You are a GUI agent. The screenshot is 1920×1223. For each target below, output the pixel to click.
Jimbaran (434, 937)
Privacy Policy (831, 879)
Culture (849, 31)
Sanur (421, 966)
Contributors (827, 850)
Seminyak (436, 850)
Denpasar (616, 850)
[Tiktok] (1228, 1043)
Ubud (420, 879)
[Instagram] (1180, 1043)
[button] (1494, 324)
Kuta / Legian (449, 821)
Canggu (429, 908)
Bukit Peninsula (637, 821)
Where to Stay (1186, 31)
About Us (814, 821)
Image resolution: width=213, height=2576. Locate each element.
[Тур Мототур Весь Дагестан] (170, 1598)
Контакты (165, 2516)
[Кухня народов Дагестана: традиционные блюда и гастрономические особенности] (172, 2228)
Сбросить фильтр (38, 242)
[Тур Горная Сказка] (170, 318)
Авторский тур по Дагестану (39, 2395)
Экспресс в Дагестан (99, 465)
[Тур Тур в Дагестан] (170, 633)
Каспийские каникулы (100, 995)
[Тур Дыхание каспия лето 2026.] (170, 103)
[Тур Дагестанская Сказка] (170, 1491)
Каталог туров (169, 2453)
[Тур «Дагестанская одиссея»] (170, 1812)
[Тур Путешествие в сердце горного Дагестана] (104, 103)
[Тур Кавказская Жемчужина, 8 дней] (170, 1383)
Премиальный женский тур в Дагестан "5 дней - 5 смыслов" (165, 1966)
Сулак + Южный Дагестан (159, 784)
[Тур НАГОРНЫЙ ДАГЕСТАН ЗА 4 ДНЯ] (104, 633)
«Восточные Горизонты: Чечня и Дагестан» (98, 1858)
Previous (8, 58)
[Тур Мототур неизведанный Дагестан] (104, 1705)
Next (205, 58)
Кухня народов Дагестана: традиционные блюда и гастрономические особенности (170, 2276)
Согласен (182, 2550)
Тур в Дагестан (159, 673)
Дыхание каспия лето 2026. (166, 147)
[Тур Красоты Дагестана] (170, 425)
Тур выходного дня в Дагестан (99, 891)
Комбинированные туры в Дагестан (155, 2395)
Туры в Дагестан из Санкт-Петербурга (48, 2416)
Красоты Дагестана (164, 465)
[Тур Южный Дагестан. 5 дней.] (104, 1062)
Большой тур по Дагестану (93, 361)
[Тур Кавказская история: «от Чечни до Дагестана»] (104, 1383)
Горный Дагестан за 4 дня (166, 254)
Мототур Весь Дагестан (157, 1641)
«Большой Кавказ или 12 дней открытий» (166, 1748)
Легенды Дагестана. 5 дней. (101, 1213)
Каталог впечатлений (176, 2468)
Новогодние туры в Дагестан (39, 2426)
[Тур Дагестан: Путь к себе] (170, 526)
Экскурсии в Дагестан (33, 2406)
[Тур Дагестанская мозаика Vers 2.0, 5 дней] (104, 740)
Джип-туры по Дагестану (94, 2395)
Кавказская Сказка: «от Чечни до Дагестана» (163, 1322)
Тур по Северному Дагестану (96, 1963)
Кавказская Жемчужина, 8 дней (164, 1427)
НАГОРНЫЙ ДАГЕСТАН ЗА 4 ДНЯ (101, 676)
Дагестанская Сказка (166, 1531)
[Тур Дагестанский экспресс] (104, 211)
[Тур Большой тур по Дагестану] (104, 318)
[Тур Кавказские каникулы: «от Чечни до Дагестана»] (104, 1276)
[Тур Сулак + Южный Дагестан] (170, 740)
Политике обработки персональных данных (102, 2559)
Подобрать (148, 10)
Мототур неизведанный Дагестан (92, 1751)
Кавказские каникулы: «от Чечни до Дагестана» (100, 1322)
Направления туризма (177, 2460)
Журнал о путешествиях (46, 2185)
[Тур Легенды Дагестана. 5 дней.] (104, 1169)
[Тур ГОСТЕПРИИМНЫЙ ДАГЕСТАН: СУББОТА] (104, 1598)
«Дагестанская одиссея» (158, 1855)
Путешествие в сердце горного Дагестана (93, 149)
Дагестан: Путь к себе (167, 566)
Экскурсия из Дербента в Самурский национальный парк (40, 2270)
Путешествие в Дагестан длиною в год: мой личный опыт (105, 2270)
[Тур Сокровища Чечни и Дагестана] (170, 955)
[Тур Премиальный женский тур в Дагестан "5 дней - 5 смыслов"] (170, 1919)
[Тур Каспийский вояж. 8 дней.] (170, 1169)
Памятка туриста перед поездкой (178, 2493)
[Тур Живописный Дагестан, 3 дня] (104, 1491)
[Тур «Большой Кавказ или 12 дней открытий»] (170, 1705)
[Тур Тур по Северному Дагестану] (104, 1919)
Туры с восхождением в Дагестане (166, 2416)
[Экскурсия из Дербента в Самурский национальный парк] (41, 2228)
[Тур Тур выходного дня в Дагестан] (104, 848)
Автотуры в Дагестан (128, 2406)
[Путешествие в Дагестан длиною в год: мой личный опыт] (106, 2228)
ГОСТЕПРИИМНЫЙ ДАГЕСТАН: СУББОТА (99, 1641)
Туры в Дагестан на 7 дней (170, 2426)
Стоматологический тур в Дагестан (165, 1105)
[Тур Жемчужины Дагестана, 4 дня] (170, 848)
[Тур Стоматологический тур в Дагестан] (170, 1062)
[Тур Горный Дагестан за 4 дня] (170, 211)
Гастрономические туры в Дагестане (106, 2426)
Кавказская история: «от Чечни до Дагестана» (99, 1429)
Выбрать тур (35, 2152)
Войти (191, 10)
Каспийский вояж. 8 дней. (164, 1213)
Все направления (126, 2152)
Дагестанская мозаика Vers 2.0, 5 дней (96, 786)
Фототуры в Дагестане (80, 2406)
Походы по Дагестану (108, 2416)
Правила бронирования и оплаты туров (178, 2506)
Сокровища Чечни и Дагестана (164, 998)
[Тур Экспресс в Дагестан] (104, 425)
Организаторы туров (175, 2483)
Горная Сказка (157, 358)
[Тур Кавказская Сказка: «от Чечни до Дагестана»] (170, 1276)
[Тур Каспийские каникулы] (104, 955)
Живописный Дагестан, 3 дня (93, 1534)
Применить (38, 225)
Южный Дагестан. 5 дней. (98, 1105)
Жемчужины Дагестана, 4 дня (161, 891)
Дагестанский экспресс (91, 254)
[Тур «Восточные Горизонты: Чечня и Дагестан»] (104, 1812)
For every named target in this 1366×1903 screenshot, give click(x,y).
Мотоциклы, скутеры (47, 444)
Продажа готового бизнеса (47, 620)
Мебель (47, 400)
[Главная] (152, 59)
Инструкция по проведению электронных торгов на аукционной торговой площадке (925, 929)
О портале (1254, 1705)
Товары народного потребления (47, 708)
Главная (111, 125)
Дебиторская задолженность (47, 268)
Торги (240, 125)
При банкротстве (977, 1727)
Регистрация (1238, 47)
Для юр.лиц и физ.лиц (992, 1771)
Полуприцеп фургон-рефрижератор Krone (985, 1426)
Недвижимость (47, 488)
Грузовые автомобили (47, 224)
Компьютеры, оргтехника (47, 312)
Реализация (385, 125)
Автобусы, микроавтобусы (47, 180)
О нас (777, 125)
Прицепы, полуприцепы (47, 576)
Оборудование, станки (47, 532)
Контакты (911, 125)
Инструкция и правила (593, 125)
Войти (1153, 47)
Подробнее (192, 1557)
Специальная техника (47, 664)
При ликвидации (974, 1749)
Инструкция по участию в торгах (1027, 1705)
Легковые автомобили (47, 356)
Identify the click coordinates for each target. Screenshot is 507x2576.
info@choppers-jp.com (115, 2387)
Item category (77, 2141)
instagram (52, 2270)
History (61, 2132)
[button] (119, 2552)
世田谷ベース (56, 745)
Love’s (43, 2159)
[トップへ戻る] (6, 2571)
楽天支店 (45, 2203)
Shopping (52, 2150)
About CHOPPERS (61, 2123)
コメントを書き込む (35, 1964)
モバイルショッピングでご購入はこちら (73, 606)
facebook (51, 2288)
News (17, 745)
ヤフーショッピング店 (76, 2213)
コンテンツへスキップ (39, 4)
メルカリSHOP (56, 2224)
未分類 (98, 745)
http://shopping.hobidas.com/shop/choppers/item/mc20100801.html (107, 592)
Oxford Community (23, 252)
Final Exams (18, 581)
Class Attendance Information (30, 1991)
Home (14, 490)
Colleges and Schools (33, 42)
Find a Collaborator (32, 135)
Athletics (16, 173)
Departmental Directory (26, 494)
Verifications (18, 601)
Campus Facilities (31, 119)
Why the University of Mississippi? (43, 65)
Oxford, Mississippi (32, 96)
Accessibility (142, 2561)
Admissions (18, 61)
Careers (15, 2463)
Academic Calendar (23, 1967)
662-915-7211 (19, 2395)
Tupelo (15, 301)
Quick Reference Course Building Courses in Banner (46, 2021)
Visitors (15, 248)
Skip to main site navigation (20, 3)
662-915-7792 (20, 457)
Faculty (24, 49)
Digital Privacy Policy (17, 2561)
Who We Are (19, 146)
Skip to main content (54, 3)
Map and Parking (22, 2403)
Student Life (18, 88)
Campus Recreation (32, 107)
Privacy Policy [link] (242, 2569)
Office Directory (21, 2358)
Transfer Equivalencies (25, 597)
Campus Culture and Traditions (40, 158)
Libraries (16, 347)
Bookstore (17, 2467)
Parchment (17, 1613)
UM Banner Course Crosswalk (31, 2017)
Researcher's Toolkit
* * * * *
### [AIM OF THE EXERCISE]
With the line that has "[Тур Каспийский вояж. 8 дней.] (170, 1169)" as the first and the line that has "Автотуры в Дагестан (128, 2406)" as the last, repeat exactly that run of lines above and no more.

### [OUTPUT OF THE TASK]
[Тур Каспийский вояж. 8 дней.] (170, 1169)
Памятка туриста перед поездкой (178, 2493)
[Тур Живописный Дагестан, 3 дня] (104, 1491)
[Тур «Большой Кавказ или 12 дней открытий»] (170, 1705)
[Тур Тур по Северному Дагестану] (104, 1919)
Туры с восхождением в Дагестане (166, 2416)
[Экскурсия из Дербента в Самурский национальный парк] (41, 2228)
[Тур Тур выходного дня в Дагестан] (104, 848)
Автотуры в Дагестан (128, 2406)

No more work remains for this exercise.